• _WORKING DATA_
━━━━━━━━━━━━━━━━━━━━
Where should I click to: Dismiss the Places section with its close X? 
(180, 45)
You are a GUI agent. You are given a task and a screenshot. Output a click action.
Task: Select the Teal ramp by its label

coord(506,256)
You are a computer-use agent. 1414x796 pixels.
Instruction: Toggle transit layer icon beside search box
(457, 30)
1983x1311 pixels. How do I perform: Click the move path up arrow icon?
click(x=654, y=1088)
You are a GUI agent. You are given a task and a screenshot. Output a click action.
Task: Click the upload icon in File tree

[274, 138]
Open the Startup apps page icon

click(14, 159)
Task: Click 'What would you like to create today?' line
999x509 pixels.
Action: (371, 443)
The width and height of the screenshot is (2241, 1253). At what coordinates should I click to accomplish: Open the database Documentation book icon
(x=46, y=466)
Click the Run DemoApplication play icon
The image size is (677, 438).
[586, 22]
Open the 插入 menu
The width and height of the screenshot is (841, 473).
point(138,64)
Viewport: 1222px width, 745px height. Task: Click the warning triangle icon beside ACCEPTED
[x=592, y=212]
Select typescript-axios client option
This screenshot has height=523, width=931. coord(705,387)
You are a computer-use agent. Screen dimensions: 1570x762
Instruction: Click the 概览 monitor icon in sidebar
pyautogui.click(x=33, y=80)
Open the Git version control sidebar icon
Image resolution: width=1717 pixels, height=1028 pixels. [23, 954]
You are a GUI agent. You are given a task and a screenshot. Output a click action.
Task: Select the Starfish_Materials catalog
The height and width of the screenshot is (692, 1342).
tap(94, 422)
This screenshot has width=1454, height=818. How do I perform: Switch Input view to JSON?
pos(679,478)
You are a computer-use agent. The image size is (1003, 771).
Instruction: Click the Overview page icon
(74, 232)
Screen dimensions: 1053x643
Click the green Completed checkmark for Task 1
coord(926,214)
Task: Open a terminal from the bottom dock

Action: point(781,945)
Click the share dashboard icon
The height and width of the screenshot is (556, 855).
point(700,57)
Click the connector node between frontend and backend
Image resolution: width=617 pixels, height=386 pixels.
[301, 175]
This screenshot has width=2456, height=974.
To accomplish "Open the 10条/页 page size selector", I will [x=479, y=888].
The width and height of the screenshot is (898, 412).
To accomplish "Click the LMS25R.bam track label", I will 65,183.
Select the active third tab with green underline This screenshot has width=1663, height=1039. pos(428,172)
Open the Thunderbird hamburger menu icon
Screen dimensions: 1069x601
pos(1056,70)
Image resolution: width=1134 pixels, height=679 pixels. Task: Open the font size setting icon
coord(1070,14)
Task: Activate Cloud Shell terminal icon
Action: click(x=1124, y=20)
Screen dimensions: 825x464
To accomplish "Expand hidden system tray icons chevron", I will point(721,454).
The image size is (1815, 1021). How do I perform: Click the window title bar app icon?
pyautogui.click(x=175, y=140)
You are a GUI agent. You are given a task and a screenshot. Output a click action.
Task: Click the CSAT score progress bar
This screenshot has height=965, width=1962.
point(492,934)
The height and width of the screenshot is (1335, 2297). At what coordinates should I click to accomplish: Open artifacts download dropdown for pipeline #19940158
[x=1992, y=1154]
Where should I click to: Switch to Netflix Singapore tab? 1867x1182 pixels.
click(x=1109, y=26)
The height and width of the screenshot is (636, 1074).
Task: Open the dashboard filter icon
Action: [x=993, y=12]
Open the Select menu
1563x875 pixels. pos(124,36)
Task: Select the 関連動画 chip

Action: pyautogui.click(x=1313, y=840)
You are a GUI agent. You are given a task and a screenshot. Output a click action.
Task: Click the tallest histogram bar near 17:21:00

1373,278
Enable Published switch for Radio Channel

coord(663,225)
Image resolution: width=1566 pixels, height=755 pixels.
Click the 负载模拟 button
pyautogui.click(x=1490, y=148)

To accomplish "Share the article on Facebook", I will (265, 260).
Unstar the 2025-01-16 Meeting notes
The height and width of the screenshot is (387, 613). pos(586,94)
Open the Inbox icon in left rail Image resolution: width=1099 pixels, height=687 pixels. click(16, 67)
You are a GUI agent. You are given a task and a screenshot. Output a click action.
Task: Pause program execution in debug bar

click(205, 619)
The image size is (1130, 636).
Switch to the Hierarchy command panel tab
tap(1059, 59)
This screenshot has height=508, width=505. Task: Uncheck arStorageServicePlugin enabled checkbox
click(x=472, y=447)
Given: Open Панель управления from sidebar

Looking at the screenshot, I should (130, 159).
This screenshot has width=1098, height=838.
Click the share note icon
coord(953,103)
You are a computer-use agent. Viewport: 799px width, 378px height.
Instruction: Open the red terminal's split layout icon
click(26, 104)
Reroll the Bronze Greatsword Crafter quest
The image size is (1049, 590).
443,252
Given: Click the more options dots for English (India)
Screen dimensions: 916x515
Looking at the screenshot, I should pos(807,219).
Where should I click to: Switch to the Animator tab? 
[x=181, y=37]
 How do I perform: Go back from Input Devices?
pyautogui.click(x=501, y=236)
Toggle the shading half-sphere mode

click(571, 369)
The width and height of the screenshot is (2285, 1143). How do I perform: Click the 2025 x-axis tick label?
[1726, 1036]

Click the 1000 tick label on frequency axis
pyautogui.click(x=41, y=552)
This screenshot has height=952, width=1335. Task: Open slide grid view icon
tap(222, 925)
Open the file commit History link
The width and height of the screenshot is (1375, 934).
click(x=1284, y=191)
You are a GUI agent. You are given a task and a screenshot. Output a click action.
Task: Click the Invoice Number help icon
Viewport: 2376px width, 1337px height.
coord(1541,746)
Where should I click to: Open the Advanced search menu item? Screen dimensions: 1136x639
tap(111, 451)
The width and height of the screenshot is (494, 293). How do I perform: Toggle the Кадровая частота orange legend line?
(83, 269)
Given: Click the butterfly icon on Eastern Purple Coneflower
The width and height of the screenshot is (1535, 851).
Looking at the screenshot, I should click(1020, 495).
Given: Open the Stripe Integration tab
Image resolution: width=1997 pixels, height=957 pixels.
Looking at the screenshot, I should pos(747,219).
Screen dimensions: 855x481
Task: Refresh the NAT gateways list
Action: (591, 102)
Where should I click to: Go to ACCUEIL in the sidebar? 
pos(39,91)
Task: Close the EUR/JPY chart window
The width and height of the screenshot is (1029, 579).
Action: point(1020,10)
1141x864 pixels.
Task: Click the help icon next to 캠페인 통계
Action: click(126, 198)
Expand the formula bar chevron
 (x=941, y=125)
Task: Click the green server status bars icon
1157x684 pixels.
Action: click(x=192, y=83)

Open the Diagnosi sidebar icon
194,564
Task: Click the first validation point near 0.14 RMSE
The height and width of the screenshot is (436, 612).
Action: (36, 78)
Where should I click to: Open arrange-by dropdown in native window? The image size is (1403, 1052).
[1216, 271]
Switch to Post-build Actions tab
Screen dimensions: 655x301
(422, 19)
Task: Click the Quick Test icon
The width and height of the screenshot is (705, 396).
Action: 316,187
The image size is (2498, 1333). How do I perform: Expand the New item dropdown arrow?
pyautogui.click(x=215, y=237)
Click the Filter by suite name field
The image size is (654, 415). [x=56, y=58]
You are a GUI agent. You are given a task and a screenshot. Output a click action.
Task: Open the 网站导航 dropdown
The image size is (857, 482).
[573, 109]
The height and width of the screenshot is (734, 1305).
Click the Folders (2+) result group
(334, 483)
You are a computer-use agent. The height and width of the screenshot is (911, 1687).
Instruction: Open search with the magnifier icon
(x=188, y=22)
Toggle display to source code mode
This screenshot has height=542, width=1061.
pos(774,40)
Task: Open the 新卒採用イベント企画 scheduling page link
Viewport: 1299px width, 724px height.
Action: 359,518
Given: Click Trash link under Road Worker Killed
━━━━━━━━━━━━━━━━━━━━
• _WHAT YOU SHOULD DO_
Would you copy out each record precisely as it stands?

• _RESPONSE AREA_
Where should I click to: Dismiss the Places section with its close X? 
(180, 45)
You are a GUI agent. You are given a task and a screenshot. Output a click action.
Task: Select the Teal ramp by its label

coord(506,256)
You are a computer-use agent. 1414x796 pixels.
Instruction: Toggle transit layer icon beside search box
(457, 30)
1983x1311 pixels. How do I perform: Click the move path up arrow icon?
click(x=654, y=1088)
You are a GUI agent. You are given a task and a screenshot. Output a click action.
Task: Click the upload icon in File tree

[274, 138]
Open the Startup apps page icon

click(14, 159)
Task: Click 'What would you like to create today?' line
999x509 pixels.
Action: (371, 443)
The width and height of the screenshot is (2241, 1253). At what coordinates should I click to accomplish: Open the database Documentation book icon
(x=46, y=466)
Click the Run DemoApplication play icon
The image size is (677, 438).
[586, 22]
Open the 插入 menu
The width and height of the screenshot is (841, 473).
point(138,64)
Viewport: 1222px width, 745px height. Task: Click the warning triangle icon beside ACCEPTED
[x=592, y=212]
Select typescript-axios client option
This screenshot has height=523, width=931. coord(705,387)
You are a computer-use agent. Screen dimensions: 1570x762
Instruction: Click the 概览 monitor icon in sidebar
pyautogui.click(x=33, y=80)
Open the Git version control sidebar icon
Image resolution: width=1717 pixels, height=1028 pixels. [23, 954]
You are a GUI agent. You are given a task and a screenshot. Output a click action.
Task: Select the Starfish_Materials catalog
The height and width of the screenshot is (692, 1342).
tap(94, 422)
This screenshot has width=1454, height=818. How do I perform: Switch Input view to JSON?
pos(679,478)
You are a computer-use agent. The image size is (1003, 771).
Instruction: Click the Overview page icon
(74, 232)
Screen dimensions: 1053x643
Click the green Completed checkmark for Task 1
coord(926,214)
Task: Open a terminal from the bottom dock

Action: point(781,945)
Click the share dashboard icon
The height and width of the screenshot is (556, 855).
point(700,57)
Click the connector node between frontend and backend
Image resolution: width=617 pixels, height=386 pixels.
[301, 175]
This screenshot has width=2456, height=974.
To accomplish "Open the 10条/页 page size selector", I will [x=479, y=888].
The width and height of the screenshot is (898, 412).
To accomplish "Click the LMS25R.bam track label", I will 65,183.
Select the active third tab with green underline This screenshot has width=1663, height=1039. pos(428,172)
Open the Thunderbird hamburger menu icon
Screen dimensions: 1069x601
pos(1056,70)
Image resolution: width=1134 pixels, height=679 pixels. Task: Open the font size setting icon
coord(1070,14)
Task: Activate Cloud Shell terminal icon
Action: click(x=1124, y=20)
Screen dimensions: 825x464
To accomplish "Expand hidden system tray icons chevron", I will point(721,454).
The image size is (1815, 1021). How do I perform: Click the window title bar app icon?
pyautogui.click(x=175, y=140)
You are a GUI agent. You are given a task and a screenshot. Output a click action.
Task: Click the CSAT score progress bar
This screenshot has height=965, width=1962.
point(492,934)
The height and width of the screenshot is (1335, 2297). At what coordinates should I click to accomplish: Open artifacts download dropdown for pipeline #19940158
[x=1992, y=1154]
Where should I click to: Switch to Netflix Singapore tab? 1867x1182 pixels.
click(x=1109, y=26)
The height and width of the screenshot is (636, 1074).
Task: Open the dashboard filter icon
Action: [x=993, y=12]
Open the Select menu
1563x875 pixels. pos(124,36)
Task: Select the 関連動画 chip

Action: pyautogui.click(x=1313, y=840)
You are a GUI agent. You are given a task and a screenshot. Output a click action.
Task: Click the tallest histogram bar near 17:21:00

1373,278
Enable Published switch for Radio Channel

coord(663,225)
Image resolution: width=1566 pixels, height=755 pixels.
Click the 负载模拟 button
pyautogui.click(x=1490, y=148)

To accomplish "Share the article on Facebook", I will (265, 260).
Unstar the 2025-01-16 Meeting notes
The height and width of the screenshot is (387, 613). pos(586,94)
Open the Inbox icon in left rail Image resolution: width=1099 pixels, height=687 pixels. click(16, 67)
You are a GUI agent. You are given a task and a screenshot. Output a click action.
Task: Pause program execution in debug bar

click(205, 619)
The image size is (1130, 636).
Switch to the Hierarchy command panel tab
tap(1059, 59)
This screenshot has height=508, width=505. Task: Uncheck arStorageServicePlugin enabled checkbox
click(x=472, y=447)
Given: Open Панель управления from sidebar

Looking at the screenshot, I should (130, 159).
This screenshot has width=1098, height=838.
Click the share note icon
coord(953,103)
You are a computer-use agent. Viewport: 799px width, 378px height.
Instruction: Open the red terminal's split layout icon
click(26, 104)
Reroll the Bronze Greatsword Crafter quest
The image size is (1049, 590).
443,252
Given: Click the more options dots for English (India)
Screen dimensions: 916x515
Looking at the screenshot, I should pos(807,219).
Where should I click to: Switch to the Animator tab? 
[x=181, y=37]
 How do I perform: Go back from Input Devices?
pyautogui.click(x=501, y=236)
Toggle the shading half-sphere mode

click(571, 369)
The width and height of the screenshot is (2285, 1143). How do I perform: Click the 2025 x-axis tick label?
[1726, 1036]

Click the 1000 tick label on frequency axis
pyautogui.click(x=41, y=552)
This screenshot has height=952, width=1335. Task: Open slide grid view icon
tap(222, 925)
Open the file commit History link
The width and height of the screenshot is (1375, 934).
click(x=1284, y=191)
You are a GUI agent. You are given a task and a screenshot. Output a click action.
Task: Click the Invoice Number help icon
Viewport: 2376px width, 1337px height.
coord(1541,746)
Where should I click to: Open the Advanced search menu item? Screen dimensions: 1136x639
tap(111, 451)
The width and height of the screenshot is (494, 293). How do I perform: Toggle the Кадровая частота orange legend line?
(83, 269)
Given: Click the butterfly icon on Eastern Purple Coneflower
The width and height of the screenshot is (1535, 851).
Looking at the screenshot, I should click(1020, 495).
Given: Open the Stripe Integration tab
Image resolution: width=1997 pixels, height=957 pixels.
Looking at the screenshot, I should pos(747,219).
Screen dimensions: 855x481
Task: Refresh the NAT gateways list
Action: (591, 102)
Where should I click to: Go to ACCUEIL in the sidebar? 
pos(39,91)
Task: Close the EUR/JPY chart window
The width and height of the screenshot is (1029, 579).
Action: point(1020,10)
1141x864 pixels.
Task: Click the help icon next to 캠페인 통계
Action: click(126, 198)
Expand the formula bar chevron
 (x=941, y=125)
Task: Click the green server status bars icon
1157x684 pixels.
Action: click(x=192, y=83)

Open the Diagnosi sidebar icon
194,564
Task: Click the first validation point near 0.14 RMSE
The height and width of the screenshot is (436, 612).
Action: (36, 78)
Where should I click to: Open arrange-by dropdown in native window? The image size is (1403, 1052).
[1216, 271]
Switch to Post-build Actions tab
Screen dimensions: 655x301
(422, 19)
Task: Click the Quick Test icon
The width and height of the screenshot is (705, 396).
Action: 316,187
The image size is (2498, 1333). How do I perform: Expand the New item dropdown arrow?
pyautogui.click(x=215, y=237)
Click the Filter by suite name field
The image size is (654, 415). [x=56, y=58]
You are a GUI agent. You are given a task and a screenshot. Output a click action.
Task: Open the 网站导航 dropdown
The image size is (857, 482).
[573, 109]
The height and width of the screenshot is (734, 1305).
Click the Folders (2+) result group
(334, 483)
You are a computer-use agent. The height and width of the screenshot is (911, 1687).
Instruction: Open search with the magnifier icon
(x=188, y=22)
Toggle display to source code mode
This screenshot has height=542, width=1061.
pos(774,40)
Task: Open the 新卒採用イベント企画 scheduling page link
Viewport: 1299px width, 724px height.
Action: 359,518
Given: Click Trash link under Road Worker Killed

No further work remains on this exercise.